ORDER STATISTICS
Contents:
In statistics, the $k$th order statistic of a statistical sample is equal to its $k$th-smallest value. Hence, order statistics are the values obtained when a sample’s values are arranged from smallest to largest. To be precise, if $S = \set{X_1, X_2 … X_n}$ is a sample, then the order statistics $X_{(1)}, X_{(2)} … X_{(n)}$ are the values of $S$ ordered such that $X_{(i)} \leq X_{(i+1)}$ for any $i \in \set{1, 2 … n}$. In other terms, the order statistics are defined as follows:
$X_{(1)}$ = Smallest value in $S$
$X_{(2)}$ = 2nd smallest value in $S$
$X_{(3)}$ = 3rd smallest value in $S$
.
.
.
$X_{(n)}$ = Largest value of $S$
**References:
For a given order statistic $X_{(r)}$ and a given value $x$, what is the probability that $X_{(r)} \leq x$? In other words, given a sample $S = \set{X_1, X_2 … X_n}$, what is the probability the $r$th smallest value of $S$ is less than or equal to a given value $x$? This question is based only on our knowledge of the distribution of $X_i$’s, without any knowledge about the actual values they have taken (if we knew that, there would be no question about probability). Hence, this question is asked before a sample is drawn, with the only thing known being the distribution from which samples are drawn. Hence, note that each order statistic $X_{(r)}$ is itself a random variable.

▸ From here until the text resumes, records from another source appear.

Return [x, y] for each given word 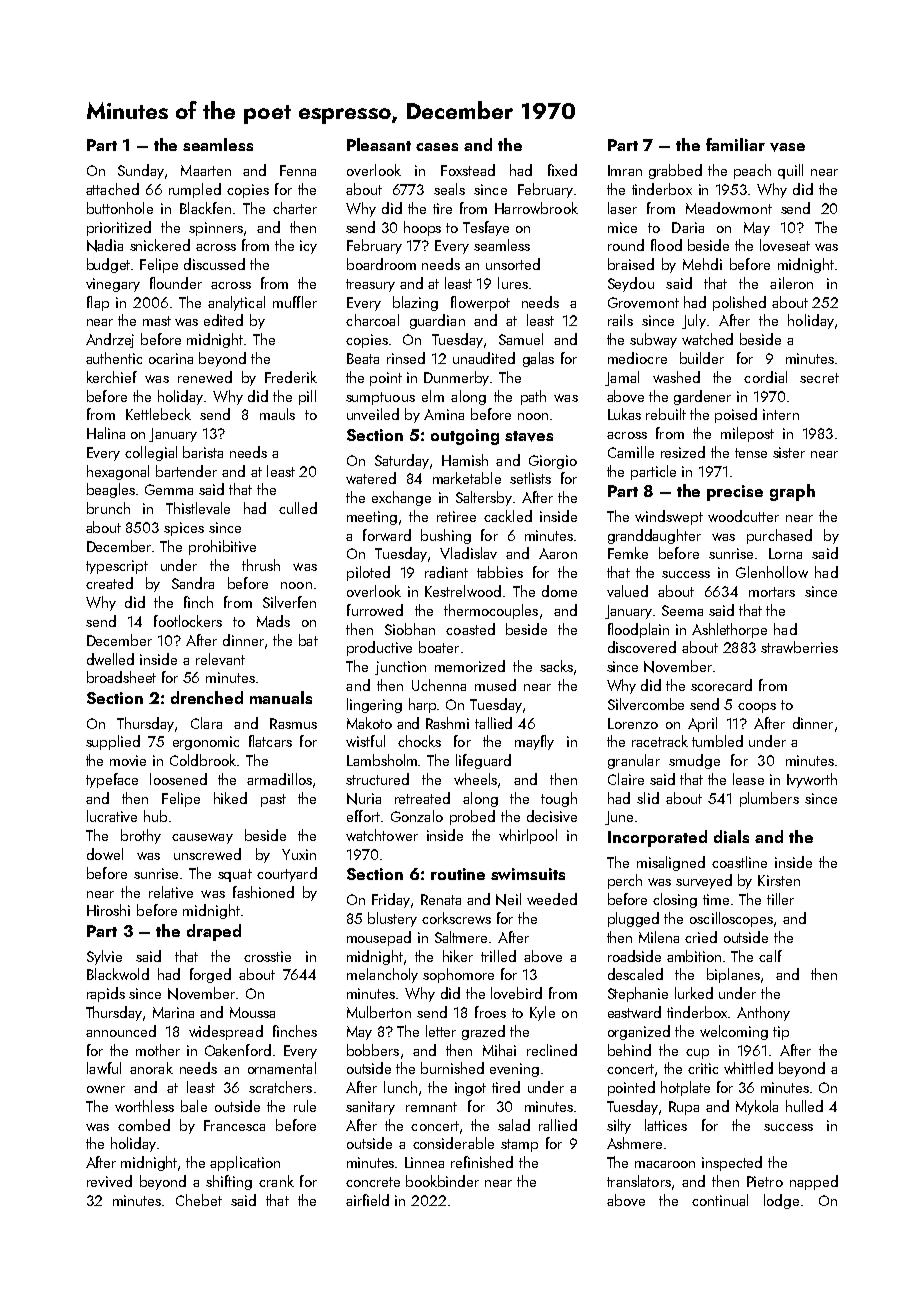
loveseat [785, 245]
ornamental [282, 1068]
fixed [562, 170]
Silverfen [289, 602]
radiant [446, 572]
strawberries [799, 647]
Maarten [206, 170]
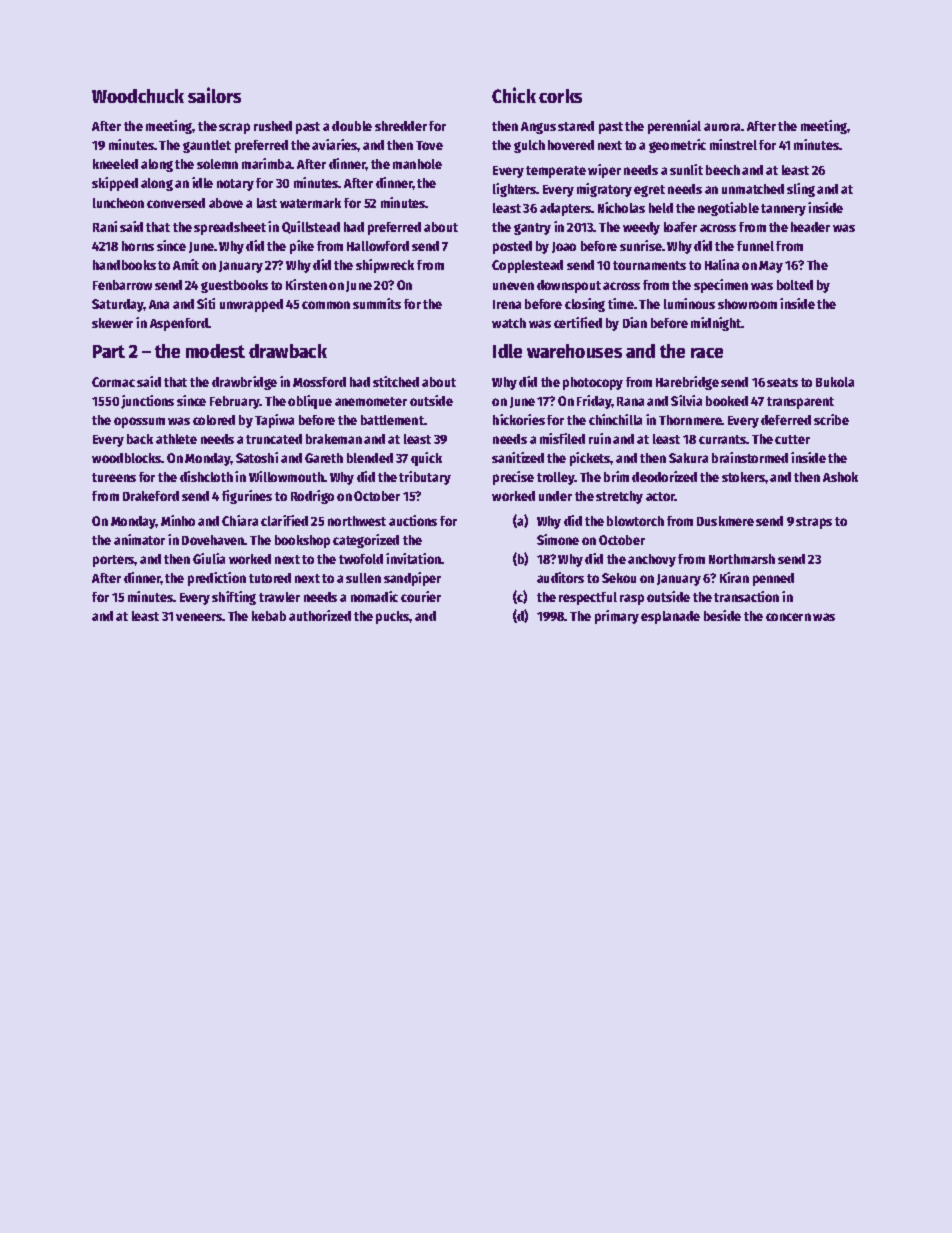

The cumulative distribution function (CDF) of $X_{(r)}$ distributes the order statistic $X_{(r)}$ based on what is known about the distribution from which the sample is drawn. Hence, it gives the answer the question asked above; if $G_r$ is the CDF of the $r$th order statistic $X_{(r)}$, then $G_r(x)$ is the probability that the $r$th order statistic is less than or equal to $x$. The question now is: given that $F$ is the CDF of the distribution from which the sample is drawn, how can we find $G_r$?
Let $S = \set{X_1, X_2 … X_n}$ be the sample.
Let $F$ be the CDF of each $X_i$.
Let $X_{(r)}$ denote the $r$th order statistic.
Let $\mathbb{P}$ be the probability measure.
Consider $G_n$:
$G_n(x)$
$= \mathbb{P}(X_{(n)} \leq x)$
$= \mathbb{P}(X_i \leq x \forall \text{ } i \in \set{1, 2 … n})$
$= \mathbb{P}(X_1 \leq x) \mathbb{P}(X_2 \leq x) … \mathbb{P}(X_n \leq x)$
$= F(x) F(x) … F(x)$ (remember: $X_i$’s are not ordered)
$= F(x)^n$
Now, consider $G_{n-1}$:
$G_{n-1}(x)$
$= \mathbb{P}(X_{(n-1)} \leq x)$
$= \mathbb{P}($ at least $(n-1)$ of the $X_i$’s $\leq x)$
$= \mathbb{P}($ exactly $(n-1)$ of the $X_i$’s $\leq x$ OR exactly $n$ of the $X_i$’s $\leq x)$
$= \mathbb{P}($ exactly $(n-1)$ of the $X_i$’s $\leq x)$ + $\mathbb{P}($ exactly $n$ of the $X_i$’s $\leq x)$
$= \binom{n-1}{n} F(x)^{n-1} (1 - F(x)) + F(x)^n$
Continuing the same logic, we get:
$G_{r}(x)$
$= \mathbb{P}(X_{(r)} \leq x)$
$= \mathbb{P}($ at least $r$ of the $X_i$’s $\leq x)$
$= \sum_{k = r}^{n} \binom{k}{n} F(x)^{k} (1 - F(x))^{n-k}$
It is helpful to think of this as a binomial distribution, where the probability of success is $F(x)$. Then, the above summation is exactly the probability of getting $r$ successes (reference: What are order statistics? by Equitable Equations from YouTube).
NOTE: The probability density function for each order statistic can be obtained by differentiating the CDF.